It doesn't always work out that way.
As a futures broker I speak at times with potential clients.
I've known several who have paid between $2,000 and $10,000
for a system, software or training program and afterwards
believed that it was advertised in a misleading way. After
buying it, they became convinced it did not do what its sellers
had alleged it would do.
Colleagues in a previous brokerage office spent money on futures
trading systems only to find they were unworkable.
In fact, some say that these persons are members of the $3000
club. The "club" is those who have spent $3000 on
a trading system.
By one standard, they are lucky ones, because they are only
out their purchase price, which is usually an amount in the
area of a "few" thousand dollars. And at least sometimes,
these systems work. What is more painful to hear is of potential
clients who've lost thousands upon thousands upon thousands
of dollars after putting real money at risk in trading the
signals from a series of different systems or CTAs. The first
system they tried was one that was supposedly reliable and
profitable. In fact, it lost money for them. And then they
went from it to a second, and then a third, and then a fourth.
How do we evaluate potential systems? What might make a system
"good" or bad? Is a system likely to work in the
future? How would we know? Can we even make a guess about
that?
Here are questions we might ask of possible systems, software
and CTAs:
Is the system or software subject to any independent tracking
of its signals? There are several services or websites whose
function is or includes tracking the performance of systems,
signals and/or CTAs. These websites are futurestruth.com,
timertrac.com, autumngold.com and http://www.thetaresearch.com
and several others. Is the system, its signals or the signals
of the CTA being tracked by an independent source? If not,
why not?
If the system or signal series was created more than a few
months ago, and if it is any good, it is likely that there
is independent auditing of its signals to demonstrate its
performance since the time it was created. And this is true
even of systems for which no one has yet traded real money.
Once I talked with a potential client who had been through
two systems and had just moved his money to signals being
generated by a "CTA." I asked if this CTA had his
performance being tracked and audited by the people at autumngold.com.
The answer turned out to be no.
Within a few weeks, the results in this fellow account gave
us a good clue as to why the CTA's performance wasn't being
reported at autumngold.com. It was terrible.
In the absence of independent auditing of results, the closest
proxy would be statements or factual information from the
brokerage which holds accounts which are trading the system.
What is the track record of the system or service? This is
a good question. A lot of people ask this question without
asking the question about independent auditing of performance.
In the absence of independent of proof of performance, one
should assume that there are liars out there who lie about
their own performance or the performance of their system.
It has happened to me at least three times when I was doing
some web research on some system or software that I found
reports of CFTC enforcement actions against the developer.
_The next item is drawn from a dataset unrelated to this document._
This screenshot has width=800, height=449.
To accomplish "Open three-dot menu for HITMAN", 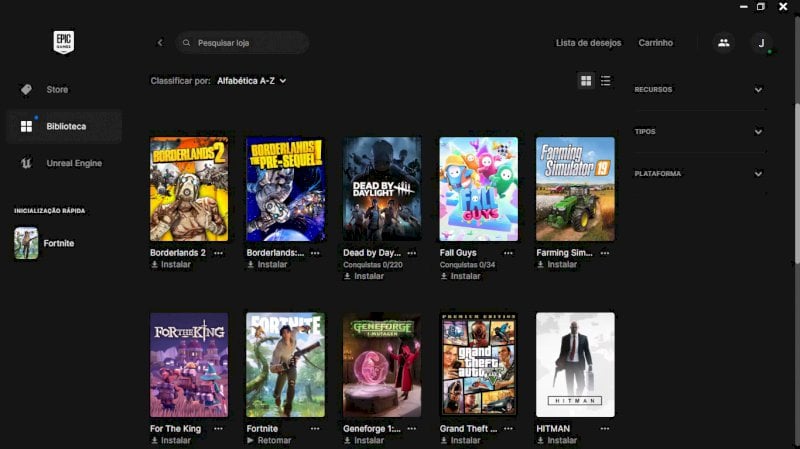I will [x=605, y=429].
These actions alleged various forms of fraud or other violations
of the securities or futures trading laws. And these were
software developers or systems developers who were still in
business selling their services!
A few years ago I was checking on a system advocated by a
certain brokerage. I asked what its return had been over the
last year and over the last several years. The broker who
was recommending the service told me he didn't know, but if
I would track the signals for one month I would be convinced.
"Seeing is believing," he said.
Maybe seeing one month of signals is enough for some clients,
but I prefer to see the results over several years.
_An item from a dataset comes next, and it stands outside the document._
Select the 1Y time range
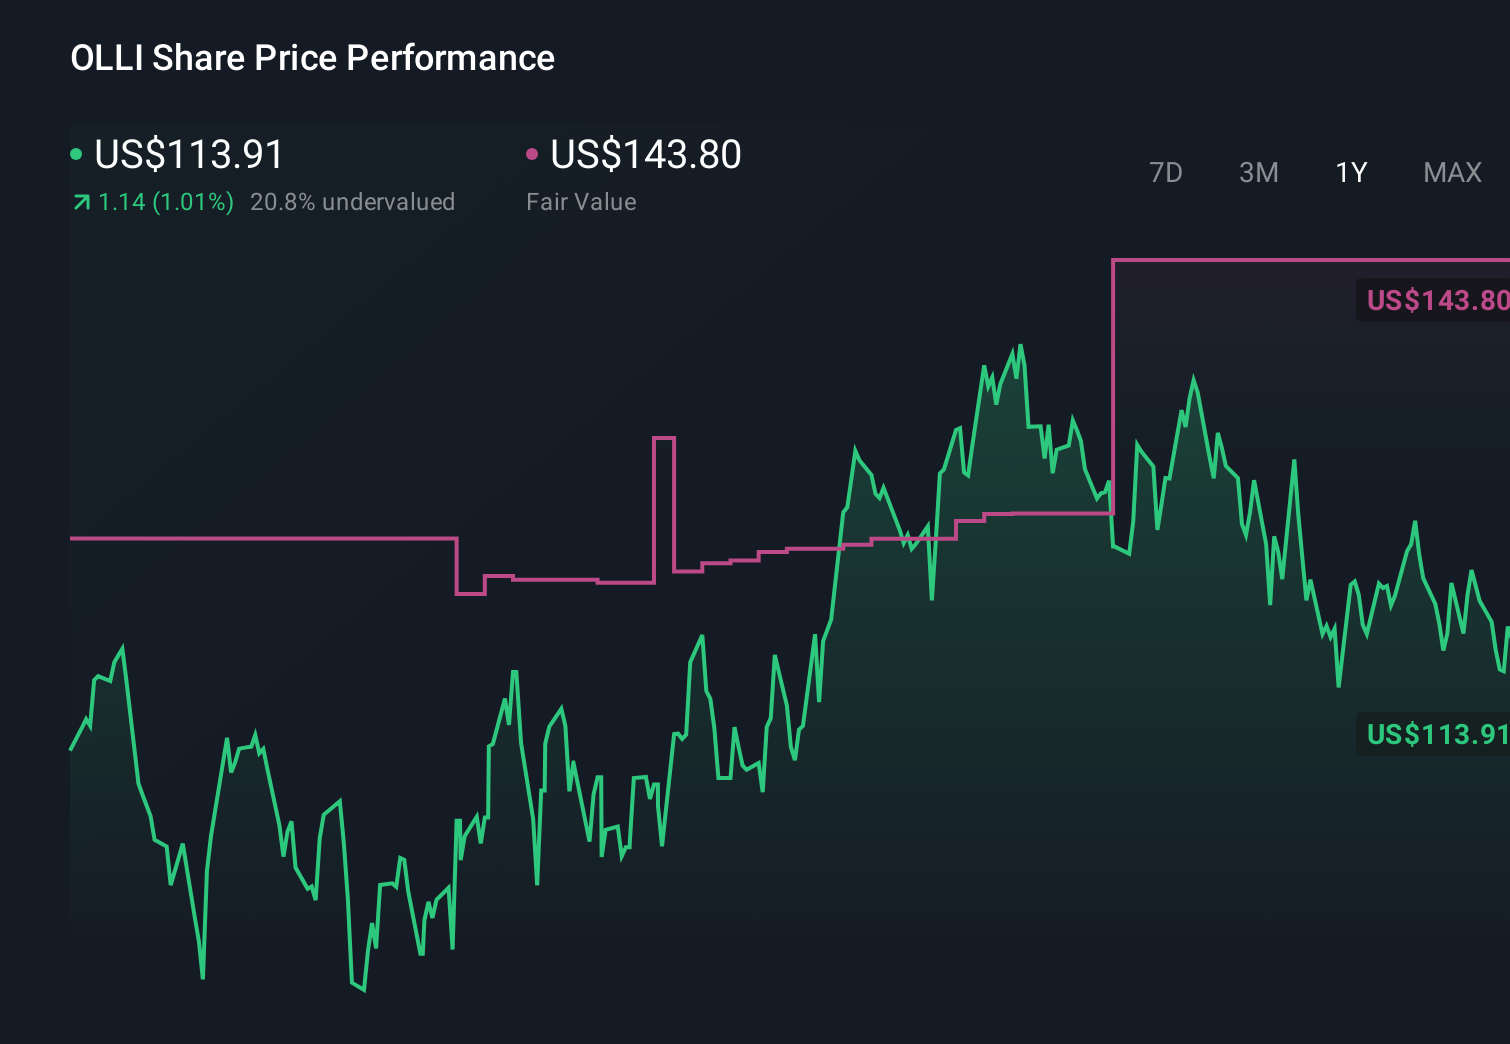The height and width of the screenshot is (1044, 1510). pyautogui.click(x=1350, y=172)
I know one fellow who makes market predictions or calls, many
of which have been recorded in books or newspapers. He claims
to have a track record far better than he actually has. He
does this by reporting falsely what he had predicted so that
his predictions match what the market later did. You wouldn't
spot the fraud unless you check the old newspapers or the
webpages which have those old newspaper articles.
Is the "track record" of hypothetical performance
in the past, or was it produced real time? When was the system
created and what has been the performance since then?
Unfortunately some futures brokers have misled some clients
in some instances. Potential clients have told me that their
futures broker told them that a certain program was great
and had produced returns of 100% a year over the past several
years.
In fact, the 100% annual returns were hypothetical returns,
not with real money, produced in real time.
And why does this matter? The behavior of the market is fully
able to change over time. For example, the year 2006 has seen
less volatility in the S&P and the currency markets than
have previous years. Trading systems which were designed in
years of higher volatility, and which were designed to exploit
volatility, have "gone bad" recently. The reason
isn't fraud on the part of the system developer, but the market
itself has changed.
If the trading results were produced real time, will a change
in market behavior ruin the results of the system? While this
has happened recently with certain volatility-based systems,
the same potential exists with many common programs of selling
stock index options.
Selling stock index options can regularly provide a monthly
increase in one's account, but with the risk of ruin if not
handled very carefully. The best example of this is the case
of Long-Term Capital Management. They were a giant hedge fund
with billions of dollars under management. On their staff
was one Nobel Prize winner, who was partly responsible for
the creation of the Black-Scholes option pricing model. LTCM
had many months of gradual growth. They (and others, for that
matter) were short option volatility going into August 1998.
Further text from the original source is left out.